[Saved data entries]
_ _ _ _

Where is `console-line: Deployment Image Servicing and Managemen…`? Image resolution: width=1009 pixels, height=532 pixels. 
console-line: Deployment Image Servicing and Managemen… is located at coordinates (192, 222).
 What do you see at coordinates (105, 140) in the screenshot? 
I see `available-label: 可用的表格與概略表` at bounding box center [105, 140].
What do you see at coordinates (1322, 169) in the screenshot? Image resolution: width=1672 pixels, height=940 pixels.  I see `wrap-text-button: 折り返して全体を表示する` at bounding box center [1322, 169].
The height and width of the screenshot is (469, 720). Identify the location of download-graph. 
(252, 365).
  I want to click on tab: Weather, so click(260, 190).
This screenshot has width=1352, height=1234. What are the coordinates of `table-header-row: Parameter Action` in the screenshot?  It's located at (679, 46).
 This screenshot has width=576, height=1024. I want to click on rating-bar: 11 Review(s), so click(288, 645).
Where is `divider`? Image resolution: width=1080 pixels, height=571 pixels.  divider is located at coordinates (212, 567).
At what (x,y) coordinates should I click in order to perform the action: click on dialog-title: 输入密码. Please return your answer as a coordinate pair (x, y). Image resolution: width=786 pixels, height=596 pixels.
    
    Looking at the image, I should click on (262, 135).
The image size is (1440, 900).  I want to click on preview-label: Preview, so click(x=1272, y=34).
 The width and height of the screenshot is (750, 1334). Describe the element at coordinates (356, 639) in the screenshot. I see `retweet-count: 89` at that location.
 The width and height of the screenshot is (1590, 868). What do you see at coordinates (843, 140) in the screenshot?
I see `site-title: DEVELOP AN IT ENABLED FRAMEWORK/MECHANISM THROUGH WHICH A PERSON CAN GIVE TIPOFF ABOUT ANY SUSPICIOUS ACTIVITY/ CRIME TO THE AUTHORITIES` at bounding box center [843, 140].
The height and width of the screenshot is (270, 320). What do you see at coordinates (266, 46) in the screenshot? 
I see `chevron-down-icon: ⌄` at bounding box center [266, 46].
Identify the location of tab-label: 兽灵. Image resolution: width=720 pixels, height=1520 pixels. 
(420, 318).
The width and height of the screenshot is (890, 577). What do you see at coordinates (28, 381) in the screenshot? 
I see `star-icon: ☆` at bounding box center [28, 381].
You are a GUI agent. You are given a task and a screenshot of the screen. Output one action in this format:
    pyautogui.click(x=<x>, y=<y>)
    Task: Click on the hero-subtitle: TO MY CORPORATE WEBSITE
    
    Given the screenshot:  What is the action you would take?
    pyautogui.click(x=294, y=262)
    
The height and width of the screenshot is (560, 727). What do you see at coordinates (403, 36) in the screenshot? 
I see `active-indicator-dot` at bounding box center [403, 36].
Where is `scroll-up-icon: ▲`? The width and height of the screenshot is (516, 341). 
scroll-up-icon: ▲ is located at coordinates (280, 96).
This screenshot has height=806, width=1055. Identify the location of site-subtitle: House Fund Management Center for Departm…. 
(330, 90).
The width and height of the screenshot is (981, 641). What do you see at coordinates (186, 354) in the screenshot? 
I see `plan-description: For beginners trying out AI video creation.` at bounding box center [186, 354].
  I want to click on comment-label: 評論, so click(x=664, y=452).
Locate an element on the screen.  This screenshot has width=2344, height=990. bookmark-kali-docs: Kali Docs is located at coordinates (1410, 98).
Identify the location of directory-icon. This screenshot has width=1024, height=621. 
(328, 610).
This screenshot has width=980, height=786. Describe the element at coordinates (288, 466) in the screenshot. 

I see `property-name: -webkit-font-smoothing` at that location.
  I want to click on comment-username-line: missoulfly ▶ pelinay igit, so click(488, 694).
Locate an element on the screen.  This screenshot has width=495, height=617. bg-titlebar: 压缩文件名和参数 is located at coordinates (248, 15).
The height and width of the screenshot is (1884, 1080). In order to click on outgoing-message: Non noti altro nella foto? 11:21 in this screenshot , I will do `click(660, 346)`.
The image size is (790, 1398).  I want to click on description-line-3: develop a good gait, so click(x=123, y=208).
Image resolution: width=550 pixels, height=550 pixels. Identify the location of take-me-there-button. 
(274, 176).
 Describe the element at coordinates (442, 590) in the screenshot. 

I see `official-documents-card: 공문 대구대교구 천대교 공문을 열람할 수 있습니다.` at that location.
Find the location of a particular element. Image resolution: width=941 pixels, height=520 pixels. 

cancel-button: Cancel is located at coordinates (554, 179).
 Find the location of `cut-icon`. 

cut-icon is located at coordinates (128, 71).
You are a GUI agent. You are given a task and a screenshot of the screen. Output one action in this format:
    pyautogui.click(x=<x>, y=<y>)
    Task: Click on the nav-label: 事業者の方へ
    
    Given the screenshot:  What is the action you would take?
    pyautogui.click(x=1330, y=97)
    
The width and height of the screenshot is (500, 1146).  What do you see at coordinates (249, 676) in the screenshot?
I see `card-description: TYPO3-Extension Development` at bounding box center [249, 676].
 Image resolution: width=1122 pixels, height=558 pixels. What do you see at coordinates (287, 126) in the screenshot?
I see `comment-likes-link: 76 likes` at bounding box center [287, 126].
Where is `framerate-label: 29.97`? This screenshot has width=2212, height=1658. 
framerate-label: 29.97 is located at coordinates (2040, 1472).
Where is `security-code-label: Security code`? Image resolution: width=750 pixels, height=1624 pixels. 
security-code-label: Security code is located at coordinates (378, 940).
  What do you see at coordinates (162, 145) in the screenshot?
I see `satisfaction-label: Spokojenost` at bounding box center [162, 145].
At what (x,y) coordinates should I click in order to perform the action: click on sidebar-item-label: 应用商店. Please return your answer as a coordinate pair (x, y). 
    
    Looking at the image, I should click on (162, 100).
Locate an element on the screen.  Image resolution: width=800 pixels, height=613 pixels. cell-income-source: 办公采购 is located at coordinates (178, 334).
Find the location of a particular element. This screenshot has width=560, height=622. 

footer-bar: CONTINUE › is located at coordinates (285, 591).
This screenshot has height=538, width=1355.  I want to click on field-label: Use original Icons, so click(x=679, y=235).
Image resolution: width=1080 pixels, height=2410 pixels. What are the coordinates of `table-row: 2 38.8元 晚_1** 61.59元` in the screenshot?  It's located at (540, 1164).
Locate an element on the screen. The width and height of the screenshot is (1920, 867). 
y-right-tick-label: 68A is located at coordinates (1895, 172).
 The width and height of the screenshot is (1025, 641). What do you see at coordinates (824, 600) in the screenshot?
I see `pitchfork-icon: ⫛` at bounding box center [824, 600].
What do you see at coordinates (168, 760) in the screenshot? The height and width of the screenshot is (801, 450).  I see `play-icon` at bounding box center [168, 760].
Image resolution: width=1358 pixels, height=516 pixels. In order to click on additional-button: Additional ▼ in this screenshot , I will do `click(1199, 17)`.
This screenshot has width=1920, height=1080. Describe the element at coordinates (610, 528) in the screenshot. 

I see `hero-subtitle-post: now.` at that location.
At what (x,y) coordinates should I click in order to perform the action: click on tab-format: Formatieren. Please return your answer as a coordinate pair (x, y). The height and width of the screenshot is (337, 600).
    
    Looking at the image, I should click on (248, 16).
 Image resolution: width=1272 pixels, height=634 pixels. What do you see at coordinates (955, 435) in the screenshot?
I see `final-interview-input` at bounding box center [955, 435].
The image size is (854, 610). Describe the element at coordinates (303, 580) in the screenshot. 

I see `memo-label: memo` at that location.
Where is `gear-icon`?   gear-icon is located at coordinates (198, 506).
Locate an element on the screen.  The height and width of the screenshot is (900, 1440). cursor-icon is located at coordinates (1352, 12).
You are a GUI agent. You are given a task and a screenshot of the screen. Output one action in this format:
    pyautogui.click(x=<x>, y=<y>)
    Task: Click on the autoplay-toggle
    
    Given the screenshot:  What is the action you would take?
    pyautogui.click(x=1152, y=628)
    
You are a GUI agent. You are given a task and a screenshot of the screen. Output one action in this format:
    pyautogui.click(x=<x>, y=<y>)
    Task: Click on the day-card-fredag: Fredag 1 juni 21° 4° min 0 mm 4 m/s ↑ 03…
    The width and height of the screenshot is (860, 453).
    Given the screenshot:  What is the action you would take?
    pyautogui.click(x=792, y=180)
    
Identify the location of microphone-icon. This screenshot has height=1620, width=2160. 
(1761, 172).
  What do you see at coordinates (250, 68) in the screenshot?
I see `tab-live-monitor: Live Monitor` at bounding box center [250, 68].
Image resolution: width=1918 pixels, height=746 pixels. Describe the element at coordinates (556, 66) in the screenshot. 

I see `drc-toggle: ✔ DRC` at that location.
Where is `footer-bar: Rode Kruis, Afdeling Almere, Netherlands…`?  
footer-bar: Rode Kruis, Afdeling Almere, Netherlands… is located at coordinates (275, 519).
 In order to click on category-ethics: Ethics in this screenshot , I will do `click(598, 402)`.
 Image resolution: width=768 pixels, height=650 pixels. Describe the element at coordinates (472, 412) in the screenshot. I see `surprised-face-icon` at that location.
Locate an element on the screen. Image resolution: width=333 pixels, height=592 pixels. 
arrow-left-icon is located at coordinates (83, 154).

_ _ _ _

# EXERCISE DETAILS
Can you reproduce the records word for word, from their start through the line that contains "coordinates (212, 567)."?

# SOLUTION TO THIS EXERCISE
Where is `console-line: Deployment Image Servicing and Managemen…`? Image resolution: width=1009 pixels, height=532 pixels. 
console-line: Deployment Image Servicing and Managemen… is located at coordinates (192, 222).
 What do you see at coordinates (105, 140) in the screenshot? 
I see `available-label: 可用的表格與概略表` at bounding box center [105, 140].
What do you see at coordinates (1322, 169) in the screenshot? Image resolution: width=1672 pixels, height=940 pixels.  I see `wrap-text-button: 折り返して全体を表示する` at bounding box center [1322, 169].
The height and width of the screenshot is (469, 720). Identify the location of download-graph. 
(252, 365).
  I want to click on tab: Weather, so click(260, 190).
This screenshot has width=1352, height=1234. What are the coordinates of `table-header-row: Parameter Action` in the screenshot?  It's located at (679, 46).
 This screenshot has width=576, height=1024. I want to click on rating-bar: 11 Review(s), so click(288, 645).
Where is `divider`? Image resolution: width=1080 pixels, height=571 pixels.  divider is located at coordinates (212, 567).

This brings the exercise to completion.